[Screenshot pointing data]
##########
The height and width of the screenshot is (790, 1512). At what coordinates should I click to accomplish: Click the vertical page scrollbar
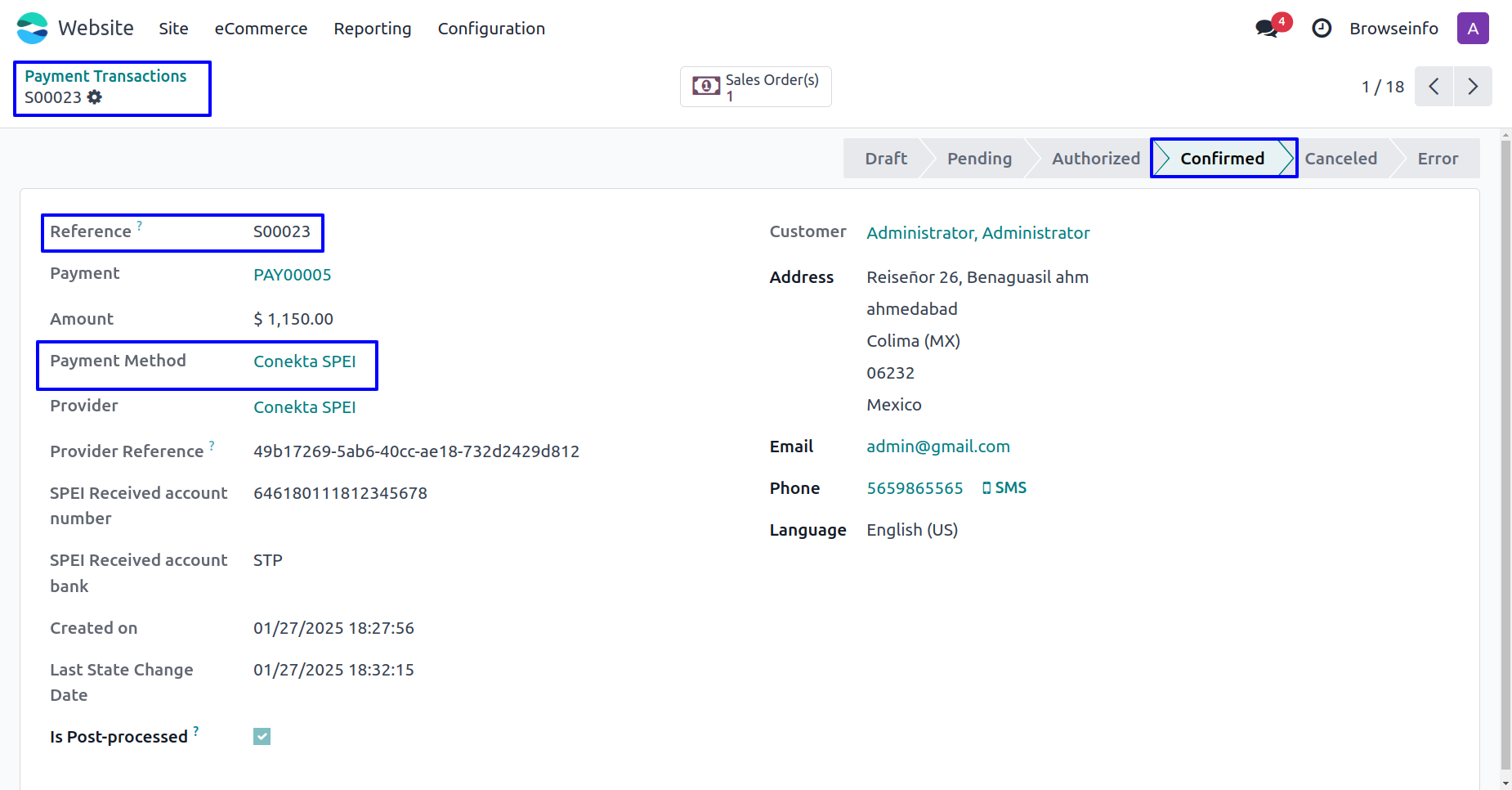tap(1505, 450)
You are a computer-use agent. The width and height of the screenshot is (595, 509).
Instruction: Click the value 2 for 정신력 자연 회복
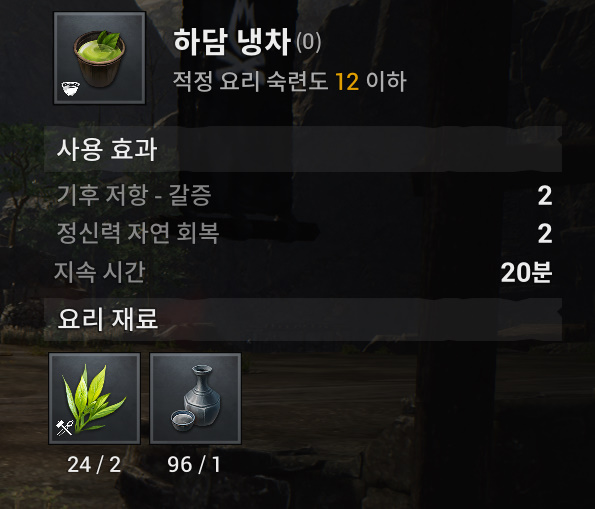pos(545,233)
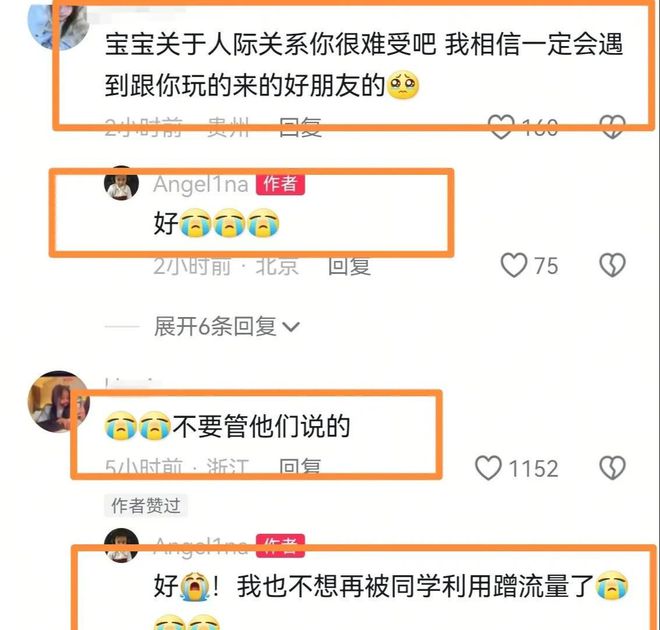Open the second commenter's avatar profile
The height and width of the screenshot is (630, 660).
[x=59, y=401]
##########
Reproduce all of the rows above word for word, leaving the pictures out.

• **Final answer**
The height and width of the screenshot is (790, 1512). At what coordinates should I click to accomplish: Click the vertical page scrollbar
tap(1505, 450)
You are a computer-use agent. The width and height of the screenshot is (595, 509).
Instruction: Click the value 2 for 정신력 자연 회복
pos(545,233)
Open the second commenter's avatar profile
The height and width of the screenshot is (630, 660).
[x=59, y=401]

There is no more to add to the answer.